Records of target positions
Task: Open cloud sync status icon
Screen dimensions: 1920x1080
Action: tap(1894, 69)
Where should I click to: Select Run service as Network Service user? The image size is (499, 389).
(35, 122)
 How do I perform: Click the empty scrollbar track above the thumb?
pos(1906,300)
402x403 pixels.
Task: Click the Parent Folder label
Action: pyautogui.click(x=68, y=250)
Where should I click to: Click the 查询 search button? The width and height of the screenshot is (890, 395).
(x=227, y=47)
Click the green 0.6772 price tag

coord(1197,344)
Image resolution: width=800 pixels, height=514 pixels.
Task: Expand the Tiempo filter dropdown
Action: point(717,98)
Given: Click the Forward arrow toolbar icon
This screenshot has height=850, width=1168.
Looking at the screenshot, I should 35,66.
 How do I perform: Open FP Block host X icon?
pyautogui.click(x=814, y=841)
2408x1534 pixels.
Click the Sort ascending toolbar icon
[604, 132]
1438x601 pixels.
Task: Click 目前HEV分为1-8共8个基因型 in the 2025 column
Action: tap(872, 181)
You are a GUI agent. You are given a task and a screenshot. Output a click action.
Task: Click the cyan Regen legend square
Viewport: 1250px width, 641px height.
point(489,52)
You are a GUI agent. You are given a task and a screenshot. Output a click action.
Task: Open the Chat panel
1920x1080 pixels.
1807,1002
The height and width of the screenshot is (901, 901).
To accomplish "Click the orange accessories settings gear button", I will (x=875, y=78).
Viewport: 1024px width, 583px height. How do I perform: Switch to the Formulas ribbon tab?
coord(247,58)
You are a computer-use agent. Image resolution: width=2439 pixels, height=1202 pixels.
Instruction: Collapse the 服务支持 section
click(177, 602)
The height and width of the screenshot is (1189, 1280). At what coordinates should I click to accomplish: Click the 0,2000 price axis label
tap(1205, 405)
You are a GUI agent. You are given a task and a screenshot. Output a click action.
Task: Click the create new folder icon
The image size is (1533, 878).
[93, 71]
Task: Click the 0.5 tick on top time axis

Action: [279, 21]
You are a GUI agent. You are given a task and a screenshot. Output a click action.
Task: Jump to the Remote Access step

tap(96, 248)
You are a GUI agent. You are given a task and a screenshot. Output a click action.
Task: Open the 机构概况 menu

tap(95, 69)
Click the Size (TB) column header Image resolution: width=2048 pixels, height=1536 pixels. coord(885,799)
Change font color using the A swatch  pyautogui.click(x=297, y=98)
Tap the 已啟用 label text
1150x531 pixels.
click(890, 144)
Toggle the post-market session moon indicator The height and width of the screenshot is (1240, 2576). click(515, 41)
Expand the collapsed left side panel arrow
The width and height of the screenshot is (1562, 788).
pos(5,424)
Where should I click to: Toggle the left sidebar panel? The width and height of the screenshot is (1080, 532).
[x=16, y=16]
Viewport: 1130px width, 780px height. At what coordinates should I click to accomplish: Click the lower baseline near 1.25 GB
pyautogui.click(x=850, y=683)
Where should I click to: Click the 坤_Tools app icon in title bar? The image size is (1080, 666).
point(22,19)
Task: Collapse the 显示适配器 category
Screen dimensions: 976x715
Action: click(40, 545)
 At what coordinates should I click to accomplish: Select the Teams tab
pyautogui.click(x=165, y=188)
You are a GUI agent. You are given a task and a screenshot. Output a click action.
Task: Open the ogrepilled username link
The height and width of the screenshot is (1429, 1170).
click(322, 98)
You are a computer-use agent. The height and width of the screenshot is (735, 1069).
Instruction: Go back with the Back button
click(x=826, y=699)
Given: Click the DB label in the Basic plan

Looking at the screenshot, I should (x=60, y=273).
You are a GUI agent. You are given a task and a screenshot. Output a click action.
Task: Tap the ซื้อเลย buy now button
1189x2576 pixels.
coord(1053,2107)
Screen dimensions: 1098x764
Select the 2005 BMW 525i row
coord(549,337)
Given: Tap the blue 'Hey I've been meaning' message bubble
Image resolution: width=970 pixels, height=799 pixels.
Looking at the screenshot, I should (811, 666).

**JOB**
Copy out all of the material above, line for line, without changing a single character.

**FINISHED ANSWER**
Task: Open cloud sync status icon
Screen dimensions: 1920x1080
Action: tap(1894, 69)
Where should I click to: Select Run service as Network Service user? The image size is (499, 389).
(35, 122)
 How do I perform: Click the empty scrollbar track above the thumb?
pos(1906,300)
402x403 pixels.
Task: Click the Parent Folder label
Action: pyautogui.click(x=68, y=250)
Where should I click to: Click the 查询 search button? The width and height of the screenshot is (890, 395).
(x=227, y=47)
Click the green 0.6772 price tag

coord(1197,344)
Image resolution: width=800 pixels, height=514 pixels.
Task: Expand the Tiempo filter dropdown
Action: point(717,98)
Given: Click the Forward arrow toolbar icon
This screenshot has height=850, width=1168.
Looking at the screenshot, I should 35,66.
 How do I perform: Open FP Block host X icon?
pyautogui.click(x=814, y=841)
2408x1534 pixels.
Click the Sort ascending toolbar icon
[604, 132]
1438x601 pixels.
Task: Click 目前HEV分为1-8共8个基因型 in the 2025 column
Action: tap(872, 181)
You are a GUI agent. You are given a task and a screenshot. Output a click action.
Task: Click the cyan Regen legend square
Viewport: 1250px width, 641px height.
point(489,52)
You are a GUI agent. You are given a task and a screenshot. Output a click action.
Task: Open the Chat panel
1920x1080 pixels.
1807,1002
The height and width of the screenshot is (901, 901).
To accomplish "Click the orange accessories settings gear button", I will (x=875, y=78).
Viewport: 1024px width, 583px height. How do I perform: Switch to the Formulas ribbon tab?
coord(247,58)
You are a computer-use agent. Image resolution: width=2439 pixels, height=1202 pixels.
Instruction: Collapse the 服务支持 section
click(177, 602)
The height and width of the screenshot is (1189, 1280). At what coordinates should I click to accomplish: Click the 0,2000 price axis label
tap(1205, 405)
You are a GUI agent. You are given a task and a screenshot. Output a click action.
Task: Click the create new folder icon
The image size is (1533, 878).
[93, 71]
Task: Click the 0.5 tick on top time axis

Action: [279, 21]
You are a GUI agent. You are given a task and a screenshot. Output a click action.
Task: Jump to the Remote Access step

tap(96, 248)
You are a GUI agent. You are given a task and a screenshot. Output a click action.
Task: Open the 机构概况 menu

tap(95, 69)
Click the Size (TB) column header Image resolution: width=2048 pixels, height=1536 pixels. coord(885,799)
Change font color using the A swatch  pyautogui.click(x=297, y=98)
Tap the 已啟用 label text
1150x531 pixels.
click(890, 144)
Toggle the post-market session moon indicator The height and width of the screenshot is (1240, 2576). click(515, 41)
Expand the collapsed left side panel arrow
The width and height of the screenshot is (1562, 788).
pos(5,424)
Where should I click to: Toggle the left sidebar panel? The width and height of the screenshot is (1080, 532).
[x=16, y=16]
Viewport: 1130px width, 780px height. At what coordinates should I click to accomplish: Click the lower baseline near 1.25 GB
pyautogui.click(x=850, y=683)
Where should I click to: Click the 坤_Tools app icon in title bar? The image size is (1080, 666).
point(22,19)
Task: Collapse the 显示适配器 category
Screen dimensions: 976x715
Action: click(40, 545)
 At what coordinates should I click to accomplish: Select the Teams tab
pyautogui.click(x=165, y=188)
You are a GUI agent. You are given a task and a screenshot. Output a click action.
Task: Open the ogrepilled username link
The height and width of the screenshot is (1429, 1170).
click(322, 98)
You are a computer-use agent. The height and width of the screenshot is (735, 1069).
Instruction: Go back with the Back button
click(x=826, y=699)
Given: Click the DB label in the Basic plan

Looking at the screenshot, I should (x=60, y=273).
You are a GUI agent. You are given a task and a screenshot. Output a click action.
Task: Tap the ซื้อเลย buy now button
1189x2576 pixels.
coord(1053,2107)
Screen dimensions: 1098x764
Select the 2005 BMW 525i row
coord(549,337)
Given: Tap the blue 'Hey I've been meaning' message bubble
Image resolution: width=970 pixels, height=799 pixels.
Looking at the screenshot, I should (811, 666).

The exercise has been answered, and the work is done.